Vu de l’Est de la France, cette production d’embout à échelle industrielle c’est « l’histoire d’un hold-up » pour reprendre l’expression de Alexandre Tamé sur Facebook. Le bénévole reproche l’absence de « soutien des pouvoirs publics » car l’ANSM, L'Agence nationale de sécurité du médicament et des produits de santé, a  délivré une autorisation de mise sur le marché pour les embouts produits par BIC.

C'est comme ça, alors qu'on trouve des solutions dans des temps records grâce à une chaîne de solidarité locale, les industriels de multinationales tirent la couverture à eux, non sans avoir bénéficié des travaux réalisés gratuitement en Franche Comté.


Et d’alerter le député UDI du Territoire-de-Belfort, Michel Zumkeller pour qu’il intervienne auprès du ministère de la Santé afin que l’embout made in Nord Franche-Comté obtienne le précieux cézame. A noter que ni l’UTBM ni l’hôpital ne cherche à obtenir cette homologation.
Le député s’emballe lui aussi sur sa page facebook en reprochant la confiance accordée plutôt à une multinationale qu’à une équipe réduite et réactive.

Et le ministère de la santé a donné l’homologation à une multinationale pour un produit , moins performant..... une honte de plus. Et bien c’est pas gagne pour le monde que nous devrons construire tous ensemble , respectueux des humains et de l’environnement.


Pour l’UTBM, cette polémique naissante n’a pas lieu d’être. Son porte-parole, François Jouffroy, joue la carte de l’apaisement.

Nous sommes hyper fiers d’avoir pu monter en un week-end avec l’hôpital de Trévenans cette innovation. Ce qui nous intéresse c’est d’innover, ce qui est important, c’est la gratuité. Les plans de notre modèle sont libres d’accès »
Avec les soutiens des entreprises régionales Cresilas, Faurecia et Lisi Automotive, plus de soixante-dix hôpitaux ont pu recevoir ces embouts.


Il s’agissait surtout d’aller vite. Même état d’esprit pour l’entreprise d’aéronautique Safran qui a également mis au point un type d’embout.

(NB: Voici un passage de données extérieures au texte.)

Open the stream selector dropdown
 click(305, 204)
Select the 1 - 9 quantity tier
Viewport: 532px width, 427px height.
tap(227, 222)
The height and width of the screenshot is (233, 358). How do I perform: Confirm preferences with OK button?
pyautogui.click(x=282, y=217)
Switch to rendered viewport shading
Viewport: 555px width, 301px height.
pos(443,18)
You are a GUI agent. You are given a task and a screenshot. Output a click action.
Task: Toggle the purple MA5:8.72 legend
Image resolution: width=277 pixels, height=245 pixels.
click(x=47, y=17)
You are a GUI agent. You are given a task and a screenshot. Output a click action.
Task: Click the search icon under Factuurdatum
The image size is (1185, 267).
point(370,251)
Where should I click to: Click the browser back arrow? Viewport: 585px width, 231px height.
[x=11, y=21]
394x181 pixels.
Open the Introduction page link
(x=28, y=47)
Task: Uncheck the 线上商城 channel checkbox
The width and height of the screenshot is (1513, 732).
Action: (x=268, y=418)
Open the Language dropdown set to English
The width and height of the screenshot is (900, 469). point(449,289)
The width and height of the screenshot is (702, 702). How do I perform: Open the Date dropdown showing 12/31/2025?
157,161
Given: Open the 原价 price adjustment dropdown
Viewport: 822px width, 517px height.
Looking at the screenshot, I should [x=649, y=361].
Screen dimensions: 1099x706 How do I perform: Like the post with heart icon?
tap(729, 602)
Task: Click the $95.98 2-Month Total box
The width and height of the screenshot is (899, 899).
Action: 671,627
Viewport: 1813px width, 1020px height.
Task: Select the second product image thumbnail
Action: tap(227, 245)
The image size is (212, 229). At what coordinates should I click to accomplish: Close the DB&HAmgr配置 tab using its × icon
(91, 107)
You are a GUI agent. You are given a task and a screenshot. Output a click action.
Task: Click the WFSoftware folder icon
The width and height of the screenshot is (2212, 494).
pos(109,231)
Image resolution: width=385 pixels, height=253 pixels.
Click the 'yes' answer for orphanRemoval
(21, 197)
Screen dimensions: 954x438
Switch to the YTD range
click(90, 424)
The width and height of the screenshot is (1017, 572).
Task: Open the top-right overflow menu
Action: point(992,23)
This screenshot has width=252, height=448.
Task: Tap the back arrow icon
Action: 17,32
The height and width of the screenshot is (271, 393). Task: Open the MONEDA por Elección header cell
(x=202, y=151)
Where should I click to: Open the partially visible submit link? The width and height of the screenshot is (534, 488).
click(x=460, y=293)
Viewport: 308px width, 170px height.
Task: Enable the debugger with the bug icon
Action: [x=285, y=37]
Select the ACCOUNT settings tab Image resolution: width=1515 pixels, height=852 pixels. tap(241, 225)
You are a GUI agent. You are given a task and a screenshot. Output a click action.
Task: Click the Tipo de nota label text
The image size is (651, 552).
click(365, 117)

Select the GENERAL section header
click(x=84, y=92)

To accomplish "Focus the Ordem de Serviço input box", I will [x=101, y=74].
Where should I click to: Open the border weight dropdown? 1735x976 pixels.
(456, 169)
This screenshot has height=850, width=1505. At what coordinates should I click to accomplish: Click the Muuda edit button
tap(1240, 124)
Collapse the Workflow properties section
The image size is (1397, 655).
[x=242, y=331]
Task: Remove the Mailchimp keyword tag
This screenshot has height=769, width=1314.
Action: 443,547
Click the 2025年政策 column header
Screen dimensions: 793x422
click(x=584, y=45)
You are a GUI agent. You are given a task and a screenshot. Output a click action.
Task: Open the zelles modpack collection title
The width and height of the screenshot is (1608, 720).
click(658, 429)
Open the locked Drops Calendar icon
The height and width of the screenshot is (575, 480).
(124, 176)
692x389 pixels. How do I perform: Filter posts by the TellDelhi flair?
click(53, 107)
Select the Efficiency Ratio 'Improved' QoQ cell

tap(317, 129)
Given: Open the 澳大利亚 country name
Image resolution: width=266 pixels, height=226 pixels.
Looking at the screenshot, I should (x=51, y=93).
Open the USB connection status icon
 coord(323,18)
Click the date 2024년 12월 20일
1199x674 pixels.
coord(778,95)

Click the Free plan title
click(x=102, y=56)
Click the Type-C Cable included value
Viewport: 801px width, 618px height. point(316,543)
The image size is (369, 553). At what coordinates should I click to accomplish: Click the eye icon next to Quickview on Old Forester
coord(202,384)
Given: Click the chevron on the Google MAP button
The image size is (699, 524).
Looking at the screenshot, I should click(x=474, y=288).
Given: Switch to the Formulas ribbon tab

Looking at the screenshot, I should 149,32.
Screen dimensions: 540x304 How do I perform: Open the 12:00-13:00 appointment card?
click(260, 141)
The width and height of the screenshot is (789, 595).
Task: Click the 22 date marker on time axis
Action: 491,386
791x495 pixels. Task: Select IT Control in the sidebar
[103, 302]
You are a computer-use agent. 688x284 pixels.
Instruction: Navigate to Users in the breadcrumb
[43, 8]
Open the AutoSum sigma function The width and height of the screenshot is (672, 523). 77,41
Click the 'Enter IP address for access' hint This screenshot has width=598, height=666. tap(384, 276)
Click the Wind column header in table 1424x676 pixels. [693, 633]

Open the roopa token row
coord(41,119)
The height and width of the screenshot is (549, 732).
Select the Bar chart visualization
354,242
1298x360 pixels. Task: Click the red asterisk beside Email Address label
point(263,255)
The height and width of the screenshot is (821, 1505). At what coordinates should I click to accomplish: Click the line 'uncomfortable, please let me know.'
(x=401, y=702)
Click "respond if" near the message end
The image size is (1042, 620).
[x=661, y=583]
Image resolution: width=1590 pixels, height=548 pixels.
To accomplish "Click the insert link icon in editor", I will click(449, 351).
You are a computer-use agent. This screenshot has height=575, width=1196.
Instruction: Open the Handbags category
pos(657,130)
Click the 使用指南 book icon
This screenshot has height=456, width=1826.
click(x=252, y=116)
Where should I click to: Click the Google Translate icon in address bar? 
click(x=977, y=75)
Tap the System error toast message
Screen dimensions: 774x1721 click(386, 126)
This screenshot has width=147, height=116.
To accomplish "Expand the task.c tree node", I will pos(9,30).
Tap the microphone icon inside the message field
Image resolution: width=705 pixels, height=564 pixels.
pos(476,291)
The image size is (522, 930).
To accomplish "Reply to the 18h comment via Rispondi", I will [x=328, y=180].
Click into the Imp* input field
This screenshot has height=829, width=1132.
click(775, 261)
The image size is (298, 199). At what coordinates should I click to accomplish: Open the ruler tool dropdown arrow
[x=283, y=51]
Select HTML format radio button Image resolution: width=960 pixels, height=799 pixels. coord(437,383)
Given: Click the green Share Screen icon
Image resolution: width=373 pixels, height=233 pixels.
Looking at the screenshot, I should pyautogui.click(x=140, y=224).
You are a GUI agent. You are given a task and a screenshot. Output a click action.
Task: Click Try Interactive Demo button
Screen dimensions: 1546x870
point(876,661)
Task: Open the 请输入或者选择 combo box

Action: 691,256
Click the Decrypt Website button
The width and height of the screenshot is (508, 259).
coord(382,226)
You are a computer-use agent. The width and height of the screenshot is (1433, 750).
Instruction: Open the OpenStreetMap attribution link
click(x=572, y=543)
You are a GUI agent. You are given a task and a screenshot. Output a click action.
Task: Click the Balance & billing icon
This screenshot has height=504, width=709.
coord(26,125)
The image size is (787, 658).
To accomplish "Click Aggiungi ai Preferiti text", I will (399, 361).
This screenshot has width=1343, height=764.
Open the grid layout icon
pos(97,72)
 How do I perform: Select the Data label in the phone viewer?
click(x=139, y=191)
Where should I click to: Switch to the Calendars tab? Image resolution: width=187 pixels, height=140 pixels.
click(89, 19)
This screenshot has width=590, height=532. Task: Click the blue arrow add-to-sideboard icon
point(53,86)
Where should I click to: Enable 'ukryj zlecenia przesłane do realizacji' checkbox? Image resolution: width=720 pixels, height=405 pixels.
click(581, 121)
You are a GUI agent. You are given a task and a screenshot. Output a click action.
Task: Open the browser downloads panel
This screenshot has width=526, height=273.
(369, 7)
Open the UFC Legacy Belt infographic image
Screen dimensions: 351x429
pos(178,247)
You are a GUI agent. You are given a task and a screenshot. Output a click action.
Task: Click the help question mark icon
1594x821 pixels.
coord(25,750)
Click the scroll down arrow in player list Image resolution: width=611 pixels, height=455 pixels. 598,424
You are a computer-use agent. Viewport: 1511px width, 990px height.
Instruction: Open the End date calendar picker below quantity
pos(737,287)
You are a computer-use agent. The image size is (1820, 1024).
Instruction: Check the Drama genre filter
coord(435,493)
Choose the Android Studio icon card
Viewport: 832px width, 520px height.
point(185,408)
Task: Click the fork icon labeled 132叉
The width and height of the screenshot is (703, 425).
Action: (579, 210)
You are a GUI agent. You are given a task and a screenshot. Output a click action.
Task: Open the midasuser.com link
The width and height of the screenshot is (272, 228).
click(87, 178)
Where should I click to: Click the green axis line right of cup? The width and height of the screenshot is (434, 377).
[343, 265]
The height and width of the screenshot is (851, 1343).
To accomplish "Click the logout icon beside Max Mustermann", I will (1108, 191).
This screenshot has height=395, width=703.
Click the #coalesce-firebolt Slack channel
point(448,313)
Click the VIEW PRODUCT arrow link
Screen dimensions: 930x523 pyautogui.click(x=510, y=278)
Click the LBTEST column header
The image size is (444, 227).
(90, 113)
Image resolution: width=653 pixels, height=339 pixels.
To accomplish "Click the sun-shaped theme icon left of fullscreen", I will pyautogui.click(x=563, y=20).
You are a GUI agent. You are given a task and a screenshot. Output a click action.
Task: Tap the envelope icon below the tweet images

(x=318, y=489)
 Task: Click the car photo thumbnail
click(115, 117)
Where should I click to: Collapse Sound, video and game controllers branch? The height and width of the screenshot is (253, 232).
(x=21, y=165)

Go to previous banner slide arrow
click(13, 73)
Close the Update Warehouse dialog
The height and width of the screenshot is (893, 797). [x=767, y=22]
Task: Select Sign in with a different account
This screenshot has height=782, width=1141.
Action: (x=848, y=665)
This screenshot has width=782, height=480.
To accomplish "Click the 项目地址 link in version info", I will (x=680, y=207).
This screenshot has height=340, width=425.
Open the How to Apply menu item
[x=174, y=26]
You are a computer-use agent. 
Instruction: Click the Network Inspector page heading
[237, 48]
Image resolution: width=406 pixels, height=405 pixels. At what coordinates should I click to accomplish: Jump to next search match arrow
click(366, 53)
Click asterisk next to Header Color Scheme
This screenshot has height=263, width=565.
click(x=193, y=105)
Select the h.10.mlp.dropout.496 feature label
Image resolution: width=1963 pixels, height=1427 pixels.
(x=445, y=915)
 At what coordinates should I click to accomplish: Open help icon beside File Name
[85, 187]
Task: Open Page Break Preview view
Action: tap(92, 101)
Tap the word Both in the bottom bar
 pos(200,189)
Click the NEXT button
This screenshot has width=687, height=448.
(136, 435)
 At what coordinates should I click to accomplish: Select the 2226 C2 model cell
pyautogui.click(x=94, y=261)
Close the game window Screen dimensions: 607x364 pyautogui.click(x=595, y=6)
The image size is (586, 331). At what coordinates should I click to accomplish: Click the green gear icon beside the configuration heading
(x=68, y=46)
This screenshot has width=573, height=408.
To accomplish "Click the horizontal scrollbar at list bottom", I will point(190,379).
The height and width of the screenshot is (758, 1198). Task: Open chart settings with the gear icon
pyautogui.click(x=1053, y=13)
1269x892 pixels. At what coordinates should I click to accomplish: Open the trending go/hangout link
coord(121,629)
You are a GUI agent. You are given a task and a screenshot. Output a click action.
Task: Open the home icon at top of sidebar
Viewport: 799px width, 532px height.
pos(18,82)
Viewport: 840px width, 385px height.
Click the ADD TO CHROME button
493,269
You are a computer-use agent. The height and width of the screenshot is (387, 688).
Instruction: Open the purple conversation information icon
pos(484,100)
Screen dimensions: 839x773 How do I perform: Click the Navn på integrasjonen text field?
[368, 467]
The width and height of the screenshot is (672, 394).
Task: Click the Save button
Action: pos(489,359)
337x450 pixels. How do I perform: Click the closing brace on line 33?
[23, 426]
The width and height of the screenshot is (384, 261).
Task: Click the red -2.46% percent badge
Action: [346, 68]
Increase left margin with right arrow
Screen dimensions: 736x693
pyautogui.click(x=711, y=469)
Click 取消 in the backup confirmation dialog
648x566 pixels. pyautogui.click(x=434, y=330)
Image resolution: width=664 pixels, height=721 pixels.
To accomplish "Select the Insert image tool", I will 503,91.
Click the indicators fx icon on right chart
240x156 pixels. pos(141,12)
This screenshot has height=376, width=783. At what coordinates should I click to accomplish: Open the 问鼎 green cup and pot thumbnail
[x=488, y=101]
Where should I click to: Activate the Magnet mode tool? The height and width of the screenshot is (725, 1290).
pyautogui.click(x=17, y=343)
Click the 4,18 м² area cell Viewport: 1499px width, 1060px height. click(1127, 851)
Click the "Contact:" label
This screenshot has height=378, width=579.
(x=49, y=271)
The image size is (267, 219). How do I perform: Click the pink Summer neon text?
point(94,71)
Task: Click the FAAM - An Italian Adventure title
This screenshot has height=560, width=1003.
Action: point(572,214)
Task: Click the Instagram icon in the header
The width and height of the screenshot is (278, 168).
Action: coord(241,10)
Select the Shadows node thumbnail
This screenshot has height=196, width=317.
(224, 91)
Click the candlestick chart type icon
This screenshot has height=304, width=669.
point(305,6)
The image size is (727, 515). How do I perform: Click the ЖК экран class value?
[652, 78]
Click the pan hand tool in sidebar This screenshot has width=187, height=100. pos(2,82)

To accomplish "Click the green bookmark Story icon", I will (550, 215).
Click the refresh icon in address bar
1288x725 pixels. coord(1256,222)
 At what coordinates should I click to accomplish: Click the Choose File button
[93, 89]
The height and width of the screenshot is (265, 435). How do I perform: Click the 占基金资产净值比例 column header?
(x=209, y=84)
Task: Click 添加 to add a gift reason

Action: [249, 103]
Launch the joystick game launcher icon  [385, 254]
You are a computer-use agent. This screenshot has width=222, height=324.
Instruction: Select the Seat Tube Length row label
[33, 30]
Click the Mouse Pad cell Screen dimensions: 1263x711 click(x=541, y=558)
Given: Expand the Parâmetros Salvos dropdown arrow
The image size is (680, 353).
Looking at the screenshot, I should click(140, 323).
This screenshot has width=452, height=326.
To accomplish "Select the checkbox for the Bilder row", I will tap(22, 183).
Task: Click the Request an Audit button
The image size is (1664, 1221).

Un consortium international

C’est aussi la rapidité et le pragmatisme qui a motivé l’équipe de l’Ouest de la France. Une équipe internationale d’une centaine de personnes, précise François Clement-Grandcourt , porte-parole du consortium « Adaptation masque Décathlon », crée le 28 mars pour répondre à l’urgence de protection des soignants. Le 7 avril, Bic tech produisait les premières pièces et une semaine plus tard, la production était lancée. Des délais trés courts pour l'industrie.

Et ce sont des réseaux pré-existants qui se sont mobilisés. Cette « organisation éphémère a permis d’aller vite » pour reprendre l’expression du porte-parole a avancé sur tous les fronts en même temps. Fin mars, les équipes du fabricant du briquet Bic, implanté en Bretagne, commençait à travailler sur le moule. Le moule est l’outil indispensable pour passer à la phase industrielle.

Très attentif aux questions d’hygiène, François Clement-Grandcourt, par ailleurs directeur général de la division briquets du groupe BIC, admet ne pas être au courant de l’existence de l’étude menée auprès sur 200 soignants du Nord Franche-Comté. Les résultats que devraient publier prochainement le cadre hospitalier Laurent Faivre l’intéressent.

François Clement-Grandcourt, souligne que cet embout n’est qu’une « solution dégradée » pour une urgence. « On manque de recul sur son utilisation par rapport aux solutions éprouvées depuis des années ».

Des passerelles entre l’Est et l’Ouest pourraient s’établir prochainement. Vu de l’Ouest, la démarche industrielle et celle de l’innovation par les « makers » ne sont pas à opposer.
Le Franc-Comtois, Laurent Faivre a déjà des améliorations à proposer. Avec l’UTBM, ils ont perfectionné ce fameux petit embout avec un système de double branche pour faciliter la ventilation.